In both of the previous scenarios recovery of function occurred after only a short period of reduced loading, essentially the duration of time needed for the resolution of inflammation and any other blatant pathology. A rapid return to full functional load is required to induce adaptation and recovery. Even in the infarcted heart, a return to normal load represents a functional overload of the remaining tissue – the same amount of force must initially be generated by a smaller muscle mass, so it is a higher relative load. The adaptation that facilitates the return to normal function is due to the stress to the system produced by the decrease in function of the injured area. The injury that necessitates the compensation is the source of the stress to the surrounding tissues, and they respond by adapting to the new demands placed on them. Without the injury the adaptation would not occur, and in the absence of stress no adaptation ever occurs. While caution is advised in order to avoid further injury, the belief that rehabilitation can occur in the absence of overload represents a failure to comprehend the basic tenets of the physiology and mechanics of the living human body.
Most injuries experienced in the weight room, on the field, or in life do not rise to the severity of necrosis of any tissue. They are inconvenient, painful, aggravating, and potentially expensive to deal with, but they do not alter the quality of life for a significant period of time. But the same principles apply to healing them that apply to more severe injuries, because the mechanisms that cause them to heal are the same. The concept of letting an injury heal beyond an initial few days reflects a lack of understanding of the actual processes that cause the return to function. A less severe injury that does not involve tissue necrosis nonetheless involves an overload of the immediate ability of the compromised tissue, thus stimulating the processes that cause repair. In this particular instance, care must be taken to ensure that the structure that is healing receives its normal proportion of the load, because the object is to return this particular structure to full function, not to allow the adjacent structures to assume the load and thus preventing the injury from healing fully. This is accomplished by the enforcement of very strict technique during exercise of the injured area. It hurts worse this way, but the long term return to full function depends on the correct amount of stress to the injured area.

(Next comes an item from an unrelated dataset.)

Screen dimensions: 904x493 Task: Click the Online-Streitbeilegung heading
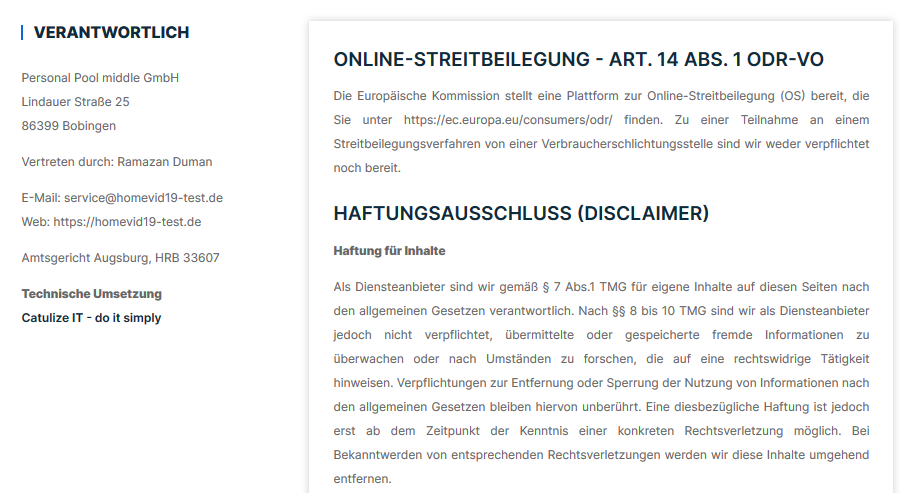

During supervised rehabilitation, the workloads used should be light enough to allow recovery of function locally, within the injured tissue, but that this load is not stressful enough systemically to maintain advanced fitness levels. When the athlete is released to unrestricted activity, enough detraining has occurred systemically that it will require a change in programming. Six to eight weeks in rehabilitation can result in the loss of enough overall performance to warrant the use of simple progression, even for an elite athlete. Once pre-injury or pre-disease performance levels have been regained, a return normal training at that level can follow. As discussed earlier, strength is a resilient quality, and the recovery of strength lost through detraining is possible much faster than it was initially gained.